Quantum-kinetic perspective on photovoltaic device operation in nanostructure-based solar cells

TL;DR

This paper presents a quantum-kinetic framework for understanding photovoltaic processes in nanostructure-based solar cells, highlighting deviations from classical models and bridging microscopic and macroscopic device physics.

Contribution

It introduces a quantum-kinetic approach that extends beyond semi-classical models to accurately describe charge carrier dynamics in nanostructured solar cells.

Findings

Quantum-kinetic models predict different absorption and emission spectra compared to classical models.

Deviations from bulk physics are significant in ultra-thin and nanostructure-based architectures.

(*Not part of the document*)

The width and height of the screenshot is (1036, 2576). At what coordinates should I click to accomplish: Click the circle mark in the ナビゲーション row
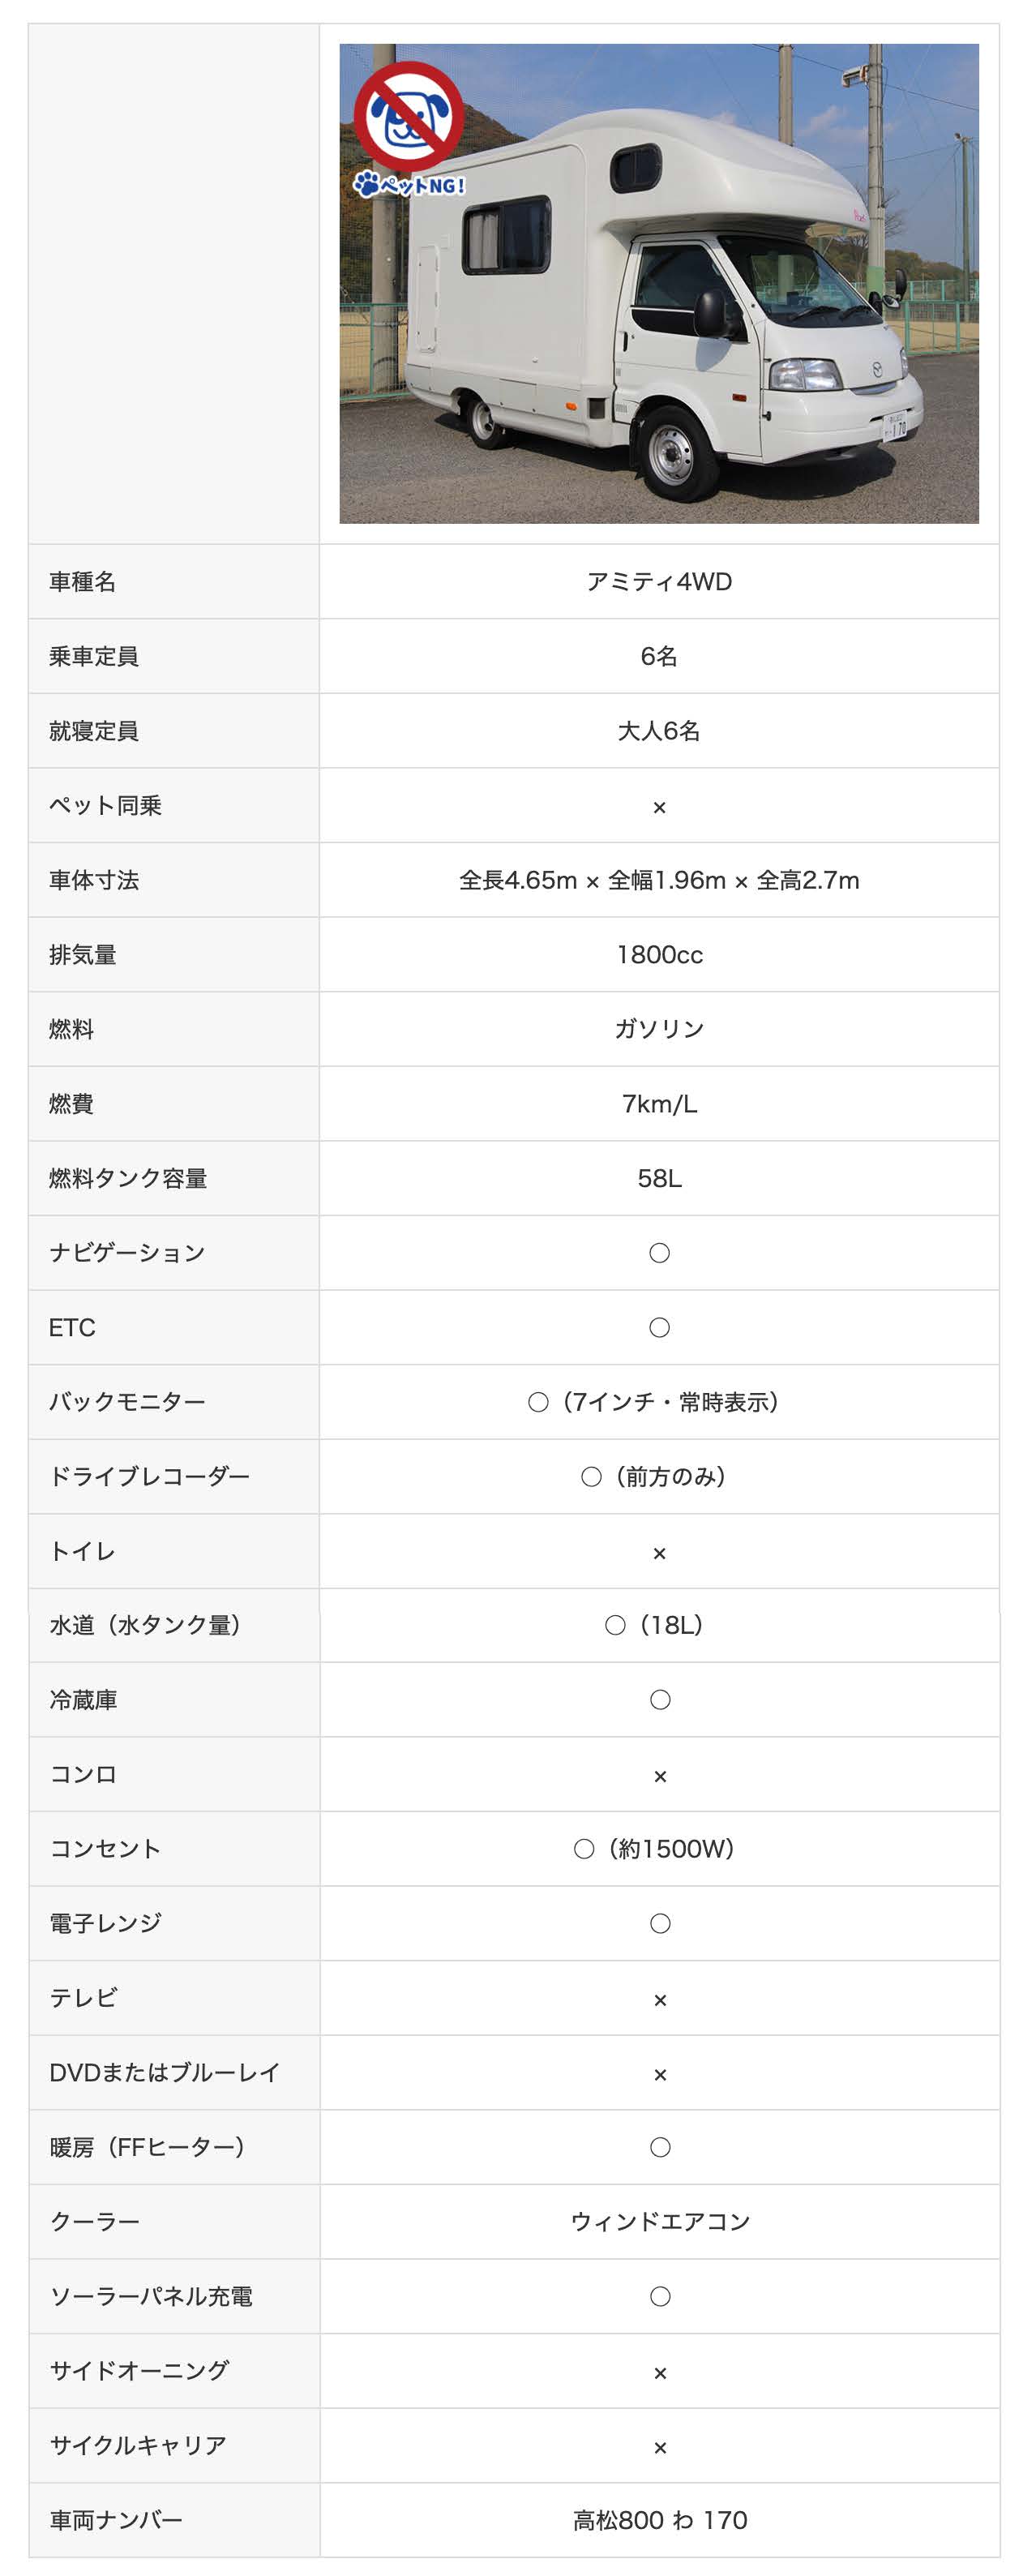coord(659,1253)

The approach links microscopic material properties with macroscopic device behavior.

Abstract

The implementation of a wide range of novel concepts for next-generation high-efficiency solar cells is based on nanostructures with configuration-tunable optoelectronic properties. On the other hand, effective nano-optical light-trapping concepts enable the use of ultra-thin absorber architectures. In both cases, the local density of electronic and optical states deviates strongly from that in a homogeneous bulk material. At the same time, non-local and coherent phenomena like tunneling or ballistic transport become increasingly relevant. As a consequence, the semi-classical, diffusive bulk picture conventionally assumed may no longer be appropriate to describe the physical processes of generation, transport, and recombination governing the photovoltaic operation of such devices. In this review, we provide a quantum-kinetic perspective on photovoltaic device operation that reaches beyond the limits of the standard simulation models for bulk solar cells. Deviations from bulk physics are assessed in ultra-thin film and nanostructure-based solar cell architectures by comparing the predictions of the semi-classical models for key physical quantities such as absorption coefficients, emission spectra, generation and recombination rates as well as potentials, densities and currents with the corresponding properties as given by a more fundamental description based on non-equilibrium quantum statistical mechanics. This advanced approach, while paving the way to a comprehensive quantum theory of photovoltaics, bridges simulations at microscopic material and macroscopic device levels by providing the charge carrier dynamics at the mesoscale.